The farmer bowed in thanks, the coachman closed the door upon them and in minutes, they were off down the road to London.

“That’s serious.” To have so many ill at once suggested a contagion.

“It’s the weather.” Lily shivered. “I’ve never seen so much rain.”

“Unusual and cold for end of June,” he said. “I’d forgotten about the mist. Thank you.”

“You were kind to have them buy more copper kettles and inhalers.”

“Bronchitis is no minor malady. I remember what it’s like to cough your lungs out.”

“Were you sick often with it?”

“Twice. Three times, perhaps.” He shook his head. “I can’t recall. My governess was a wizard, knew exactly what to do and I recovered quickly.”

“Perhaps we should cut short our visit in London and return home the day after the wedding.”

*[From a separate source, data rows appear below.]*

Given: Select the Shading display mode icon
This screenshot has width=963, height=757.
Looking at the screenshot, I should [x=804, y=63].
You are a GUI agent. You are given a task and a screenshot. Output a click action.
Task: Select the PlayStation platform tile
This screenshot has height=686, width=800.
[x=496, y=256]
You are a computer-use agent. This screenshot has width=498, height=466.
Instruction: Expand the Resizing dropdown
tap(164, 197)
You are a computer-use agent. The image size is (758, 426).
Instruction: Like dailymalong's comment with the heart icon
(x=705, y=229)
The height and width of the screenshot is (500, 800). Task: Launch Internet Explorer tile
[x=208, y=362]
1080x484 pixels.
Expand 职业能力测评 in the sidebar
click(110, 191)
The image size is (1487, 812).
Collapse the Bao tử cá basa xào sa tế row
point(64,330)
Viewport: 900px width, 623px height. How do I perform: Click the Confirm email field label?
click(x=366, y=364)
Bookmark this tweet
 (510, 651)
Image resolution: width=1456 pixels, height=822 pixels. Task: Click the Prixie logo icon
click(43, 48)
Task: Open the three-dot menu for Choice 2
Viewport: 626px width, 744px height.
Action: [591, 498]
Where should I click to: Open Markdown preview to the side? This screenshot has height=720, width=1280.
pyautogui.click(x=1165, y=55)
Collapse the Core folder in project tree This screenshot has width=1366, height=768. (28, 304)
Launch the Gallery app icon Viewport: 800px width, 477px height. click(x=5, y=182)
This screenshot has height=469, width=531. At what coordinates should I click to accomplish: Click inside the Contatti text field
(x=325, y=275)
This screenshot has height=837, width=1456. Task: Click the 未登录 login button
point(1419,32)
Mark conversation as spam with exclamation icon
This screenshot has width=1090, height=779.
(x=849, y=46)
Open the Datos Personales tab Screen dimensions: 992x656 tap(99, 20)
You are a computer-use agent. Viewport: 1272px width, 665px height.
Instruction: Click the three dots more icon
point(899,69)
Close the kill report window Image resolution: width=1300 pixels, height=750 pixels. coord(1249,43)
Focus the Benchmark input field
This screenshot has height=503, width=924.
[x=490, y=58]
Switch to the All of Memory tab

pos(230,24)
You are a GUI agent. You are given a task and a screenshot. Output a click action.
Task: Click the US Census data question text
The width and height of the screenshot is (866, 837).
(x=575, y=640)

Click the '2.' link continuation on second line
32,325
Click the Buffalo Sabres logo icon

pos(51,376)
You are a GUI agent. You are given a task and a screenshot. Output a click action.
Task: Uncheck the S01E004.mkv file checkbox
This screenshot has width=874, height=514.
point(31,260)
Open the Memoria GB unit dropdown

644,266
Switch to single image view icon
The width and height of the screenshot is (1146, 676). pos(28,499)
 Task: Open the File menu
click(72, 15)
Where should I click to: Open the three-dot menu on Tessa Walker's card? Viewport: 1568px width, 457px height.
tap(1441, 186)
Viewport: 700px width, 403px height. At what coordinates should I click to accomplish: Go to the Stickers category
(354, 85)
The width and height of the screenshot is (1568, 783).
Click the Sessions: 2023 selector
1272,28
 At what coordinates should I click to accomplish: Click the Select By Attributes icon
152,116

Lily’s generosity always gratified him. She thought of others. So different from most other women he’d known. Her family had recently returned to London from Paris to attend Elanna’s wedding. “Don’t you want to stay in town and visit after the wedding with Ada and Pierce?”

“Your tenants’ health is more important than my need to talk with my brother and sister. Besides, couldn’t we invite them to stay with us for a few days?”

Julian did not welcome the idea of sharing Lily with her family so soon since their wedding. He’d had quite enough of company at Val’s house party. But to prohibit Lily would be mean and ungracious of him. “If you’d like that, then do invite them all to Willowreach. Few like to stay in London as the summer approaches.”

She pursed her lips and glanced out the window, her cheeks red.

He took hope from her embarrassment. “Why are you blushing, my dear?”

She clamped her legs together. The sensuous move was like spark to tinder.

“Lily?” He put two fingers to her chin and led her to look up at him. He ducked to avoid getting poked by the feather in her bonnet. What he saw in her eyes was molten blue desire. “Shall I dispense with your hat, my darling?”

“You shouldn’t.” She sighed, forlorn, her mouth turned down.

Resigned, he put his lips to her cheek. Of course not.

“I’ll arrive a mess.” She put a hand to his thigh and squeezed.

He shuddered.

Her eyes drifted closed. A frisson shook her. “But you want me.”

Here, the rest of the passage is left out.